Quelque 14 millions de personnes devraient sortir du système d'assurance maladie dès l'année prochaine, selon les prévisions. Les coûts individuels vont augmenter, et des services essentiels instaurés par Obamacare, tels que les urgences et les soins grossesse, ne seraient plus obligatoirement couverts.

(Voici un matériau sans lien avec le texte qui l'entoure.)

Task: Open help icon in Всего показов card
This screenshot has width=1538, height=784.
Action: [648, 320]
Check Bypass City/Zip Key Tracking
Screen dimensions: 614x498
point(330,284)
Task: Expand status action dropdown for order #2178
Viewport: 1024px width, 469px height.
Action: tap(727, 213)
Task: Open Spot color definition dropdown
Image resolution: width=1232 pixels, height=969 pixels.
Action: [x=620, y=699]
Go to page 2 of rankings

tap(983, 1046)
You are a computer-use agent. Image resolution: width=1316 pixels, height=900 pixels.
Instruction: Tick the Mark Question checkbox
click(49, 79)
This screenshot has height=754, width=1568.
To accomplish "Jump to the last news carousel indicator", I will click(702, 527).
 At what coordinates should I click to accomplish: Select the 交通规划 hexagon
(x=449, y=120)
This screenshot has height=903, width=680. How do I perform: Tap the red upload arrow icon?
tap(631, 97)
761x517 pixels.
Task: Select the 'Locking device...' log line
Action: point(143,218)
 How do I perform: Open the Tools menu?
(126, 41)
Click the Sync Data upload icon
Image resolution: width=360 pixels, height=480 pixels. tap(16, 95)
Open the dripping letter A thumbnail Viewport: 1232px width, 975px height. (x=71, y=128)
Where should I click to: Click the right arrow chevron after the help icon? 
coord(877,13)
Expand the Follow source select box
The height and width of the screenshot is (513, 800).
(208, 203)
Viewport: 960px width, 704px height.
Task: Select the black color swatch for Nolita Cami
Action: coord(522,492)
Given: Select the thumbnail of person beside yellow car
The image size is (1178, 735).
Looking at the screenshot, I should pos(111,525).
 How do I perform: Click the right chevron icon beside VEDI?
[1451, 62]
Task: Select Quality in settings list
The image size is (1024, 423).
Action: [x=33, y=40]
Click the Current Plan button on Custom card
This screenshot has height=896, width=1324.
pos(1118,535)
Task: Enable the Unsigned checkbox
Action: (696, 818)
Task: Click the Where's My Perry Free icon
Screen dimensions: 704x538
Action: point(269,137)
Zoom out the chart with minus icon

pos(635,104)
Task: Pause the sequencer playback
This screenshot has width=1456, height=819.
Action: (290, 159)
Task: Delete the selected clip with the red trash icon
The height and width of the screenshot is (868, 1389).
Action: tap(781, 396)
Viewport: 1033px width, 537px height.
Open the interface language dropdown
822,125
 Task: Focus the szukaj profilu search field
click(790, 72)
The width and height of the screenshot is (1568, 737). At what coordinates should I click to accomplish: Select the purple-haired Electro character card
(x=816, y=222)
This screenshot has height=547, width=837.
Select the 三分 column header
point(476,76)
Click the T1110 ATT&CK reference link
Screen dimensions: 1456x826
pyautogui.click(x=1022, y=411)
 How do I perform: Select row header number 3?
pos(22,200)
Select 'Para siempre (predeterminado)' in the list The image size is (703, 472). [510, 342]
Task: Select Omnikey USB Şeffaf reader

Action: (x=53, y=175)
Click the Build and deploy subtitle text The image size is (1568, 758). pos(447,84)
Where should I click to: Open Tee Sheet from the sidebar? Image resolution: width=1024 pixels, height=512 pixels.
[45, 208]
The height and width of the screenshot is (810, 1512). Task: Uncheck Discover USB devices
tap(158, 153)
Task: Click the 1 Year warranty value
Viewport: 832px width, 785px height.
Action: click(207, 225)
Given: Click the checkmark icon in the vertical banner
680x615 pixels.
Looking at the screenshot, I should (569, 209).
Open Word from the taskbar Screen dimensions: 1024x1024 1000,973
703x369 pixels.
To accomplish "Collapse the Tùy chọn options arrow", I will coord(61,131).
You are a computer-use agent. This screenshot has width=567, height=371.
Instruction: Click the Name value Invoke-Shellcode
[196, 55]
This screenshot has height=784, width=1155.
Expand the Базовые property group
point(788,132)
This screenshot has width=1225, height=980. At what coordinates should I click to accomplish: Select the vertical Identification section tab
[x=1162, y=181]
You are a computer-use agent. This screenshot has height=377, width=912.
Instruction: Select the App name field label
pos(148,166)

C'est l'inquiétude des républicains modérés.
De l'autre côté du parti, les ultra-conservateurs du "Freedom Caucus" disent que le plan républicain n'est qu'une version édulcorée d'Obamacare et ne permettra pas de faire baisser les coûts.
Pour Nancy Pelosi, la chef de la minorité démocrate, forcer un vote sans être certain du résultat est une "erreur de débutant".
- Trump responsable -
La Chambre compte actuellement 430 élus, dont 193 démocrates et 237 républicains et le vote se fait à la majorité.
Donald Trump a investi un capital politique considérable dans la réforme, même s'il en a laissé la rédaction à Paul Ryan, le quadragénaire qui préside la Chambre depuis 2015.
Son ultimatum n'était pas du goût de certains parlementaires. Thomas Massie, qui votera non, s'est ainsi étonné que l'exécutif dicte au pouvoir législatif son ordre du jour. "Est-on en république ?"
Mais globalement, la trentaine d'élus du Freedom Caucus a pu négocier directement avec le président et beaucoup ont chanté ses louanges tout au long des pourparlers.
"Ce président a été plus impliqué qu'aucun autre président depuis que je suis devenu parlementaire il y a 15 ans", saluait jeudi Trent Franks, élu de l'Arizona, après une ultime réunion à la Maison Blanche.
Ces amabilités pourraient laisser place aux reproches en cas de rejet de la loi vendredi.
Donald Trump a dit vendredi matin qu'il souhaitait que Paul Ryan reste en place quoiqu'il arrive, mais la presse conservatrice et des sites pro-Trump comme Breitbart s'en prennent depuis plusieurs jours avec véhémence au "speaker".
Les démocrates, de leur côté, dénoncent une loi catastrophique qui se révèlera coûteuse politiquement pour les républicains, une fois que les Américains en subiront les effets.
"Quoiqu'il arrive, c'est de leur responsabilité", a prévenu le parlementaire démocrate Joe Crowley sur CBS.
Selon un sondage Quinnipiac, 56% des Américains s'opposent aujourd'hui au plan républicain, contre 17% qui l'approuvent et 26% d'indécis.
Si le texte était adopté vendredi, la chambre haute du Congrès, le Sénat, l'examinera la semaine prochaine. La majorité républicaine y est encore plus fragile, avec 52 sénateurs sur 100, et d'ores et déjà le texte actuel est assuré d'un échec. Il y aura donc de nouveaux amendements et de nouveaux marchandages.